The long road home
The idea of the people’s return to their land lived in prayers and songs for many centuries. At the end of the 19th century it took shape as a political movement — Zionism — whose goal was the creation of a national home in the Land of Israel.
The road to independence was long and hard: waves of immigration, the building of the land, two world wars, and the Holocaust of European Jewry. After all this, the world recognized the people’s right to a state of their own.
Steps toward 14 May 1948
- 1897The First Zionist Congress in Basel, led by Theodor Herzl, proclaimed the goal of creating a national home for the Jewish people.
- 1917Britain expressed support for “the establishment in Palestine of a national home for the Jewish people.”
- 1947On 29 November the UN General Assembly voted to partition the mandate territory into two states — a Jewish one and an Arab one.
- 14 May 1948On the eve of the end of the British Mandate, David Ben-Gurion read out the Declaration of Independence in Tel Aviv. The State of Israel was proclaimed.
- 1948–49The next day the young state came under attack; in a hard war, Israel held on to its existence.

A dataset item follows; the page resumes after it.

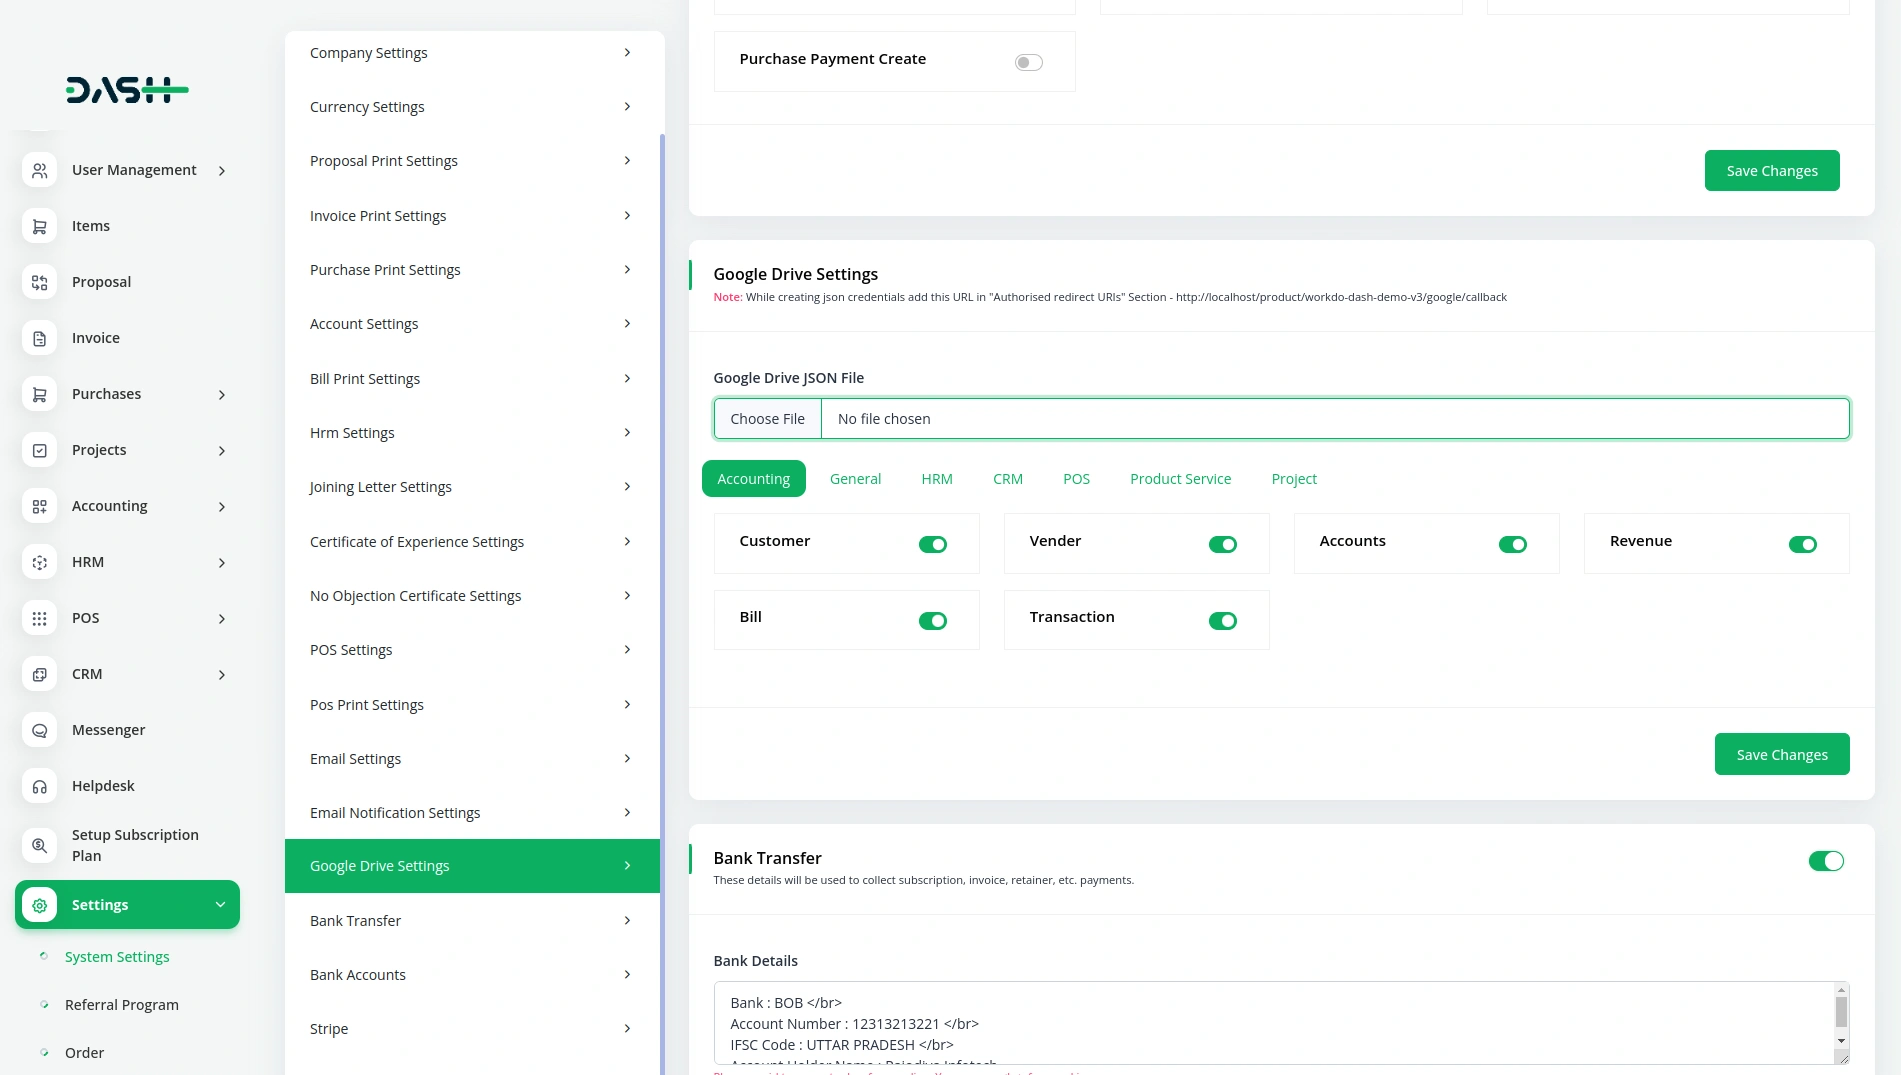The width and height of the screenshot is (1901, 1075).
Task: Collapse the Settings sidebar menu
Action: pos(220,905)
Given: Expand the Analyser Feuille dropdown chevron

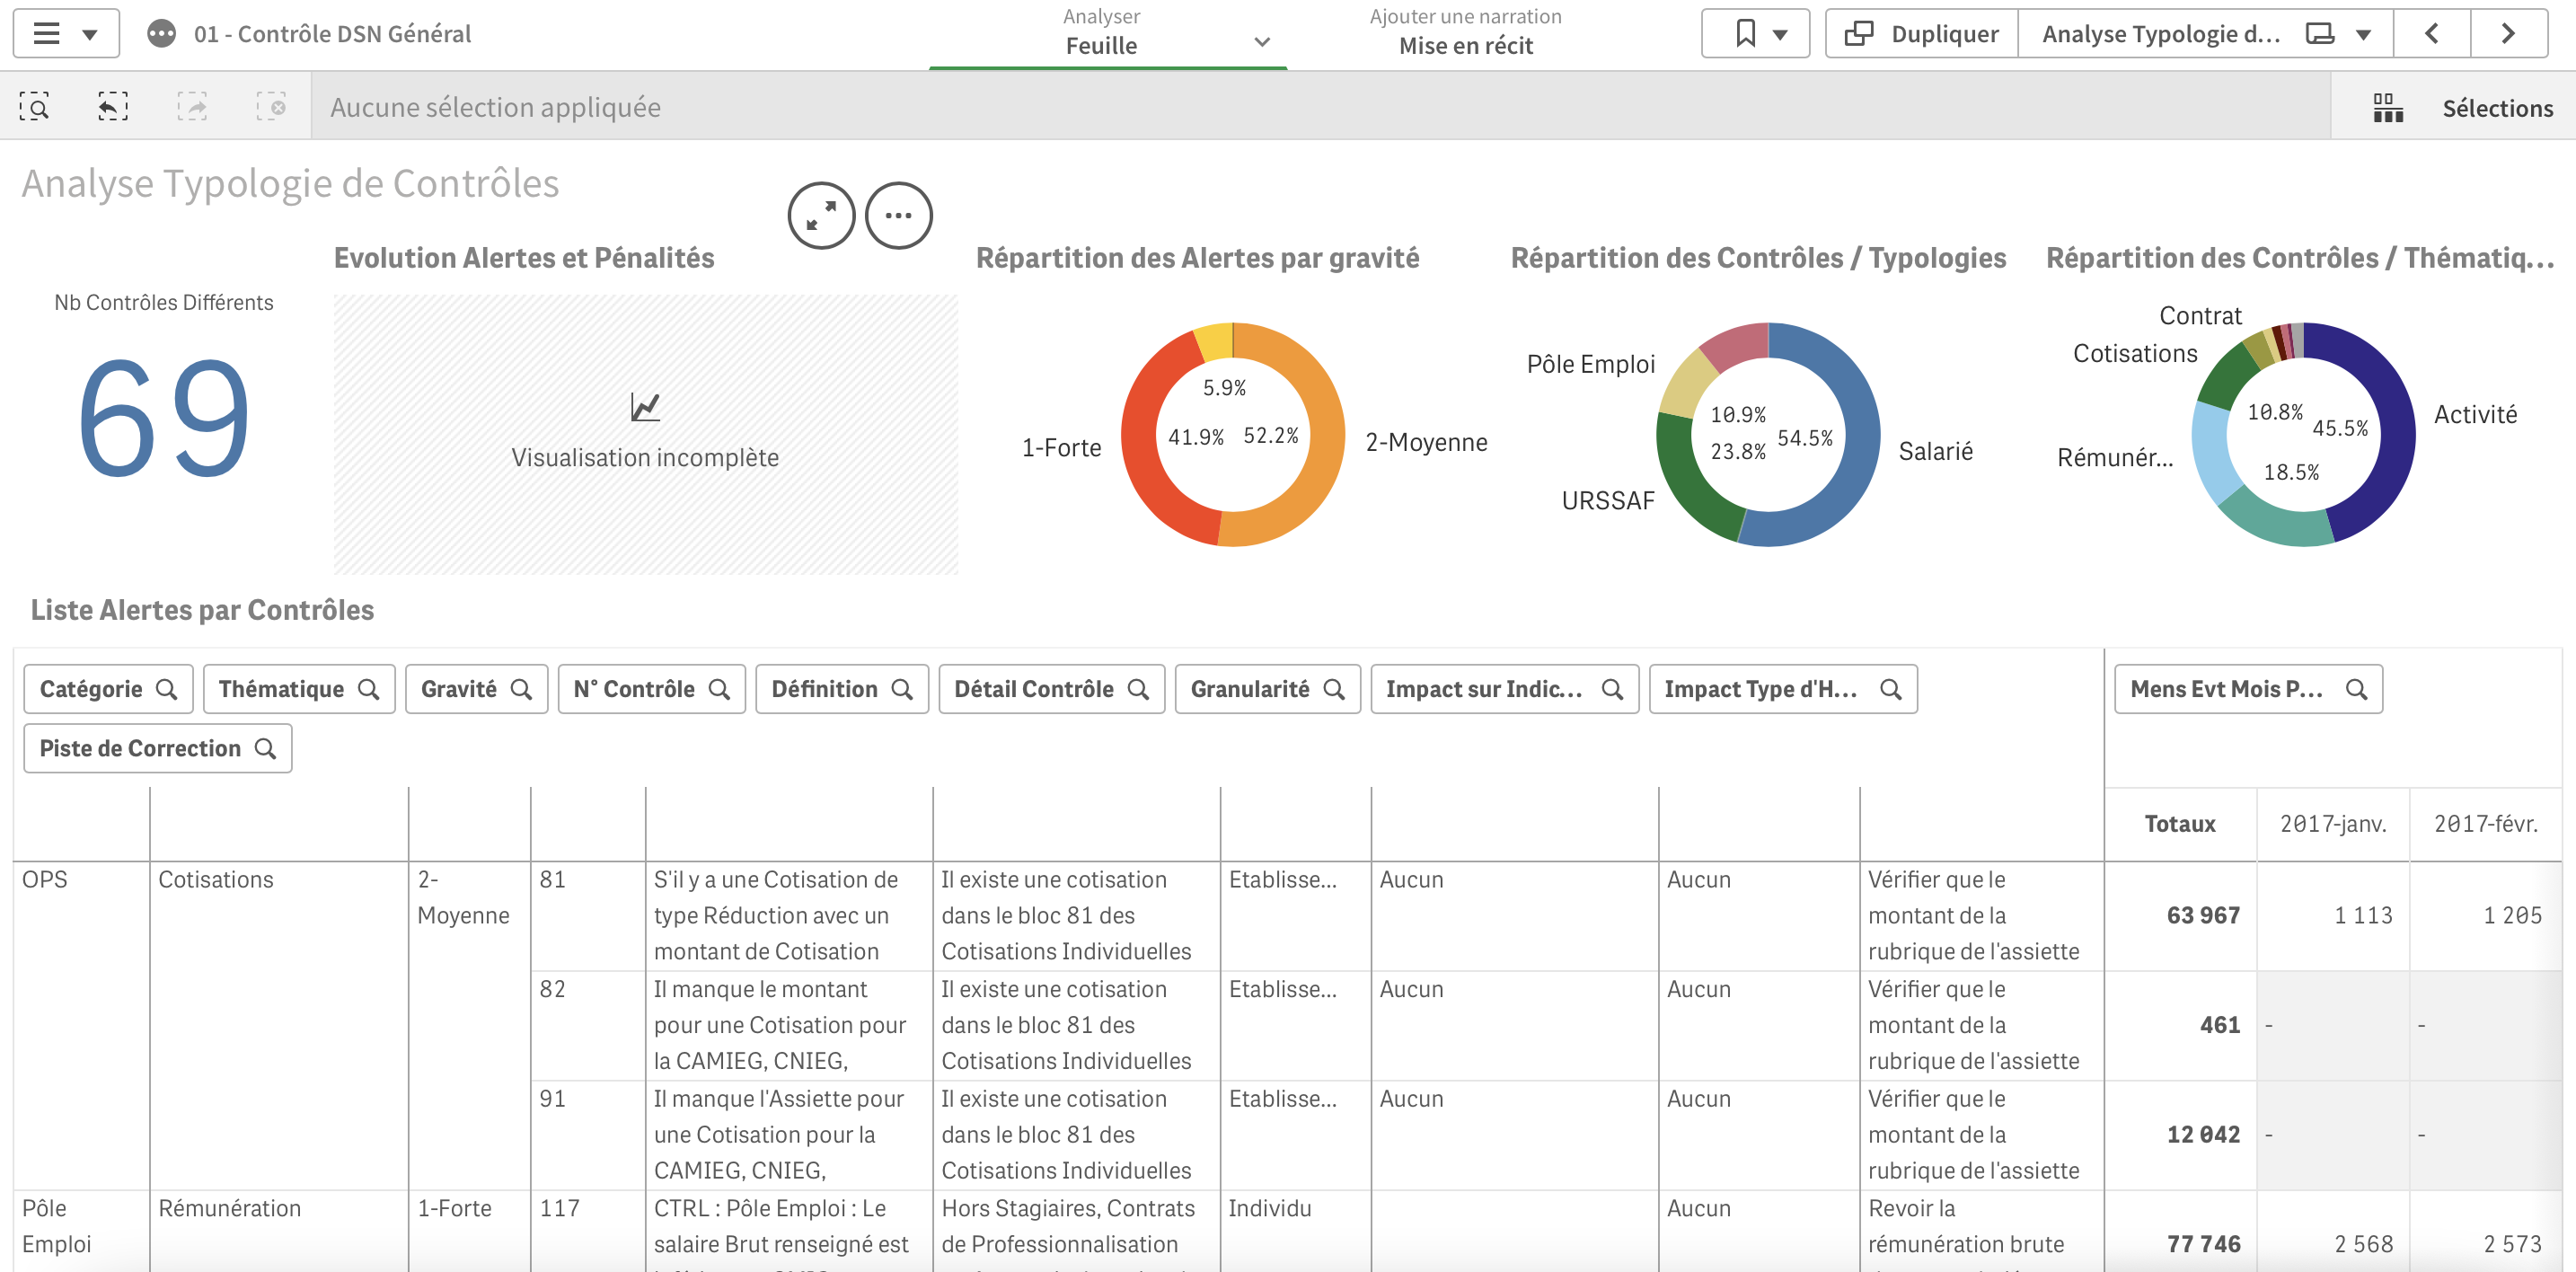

The Declaration of Independence
In the evening, shortly before the end of the British Mandate, the Declaration of Independence was read out in the Tel Aviv museum. It proclaimed the establishment of the State of Israel — “a Jewish state in the Land of Israel.”
The text holds a promise of freedom, justice, and peace, of equal rights for all inhabitants regardless of faith or origin, and an outstretched hand to its neighbors. From that moment the people once again had a state of their own.


HaTikvah
“The hope of two thousand years — to be a free people in our own land.”
The marks of a young state
The flag
A blue-and-white flag with the Shield of David between two stripes — modeled on the tallit, the prayer shawl.
The anthem “HaTikvah”
“HaTikvah” — “The Hope”: an anthem of the two-thousand-year hope to return to Zion, to Jerusalem.
The menorah emblem
The Temple menorah between two olive branches — a symbol of light and peace in the state’s emblem.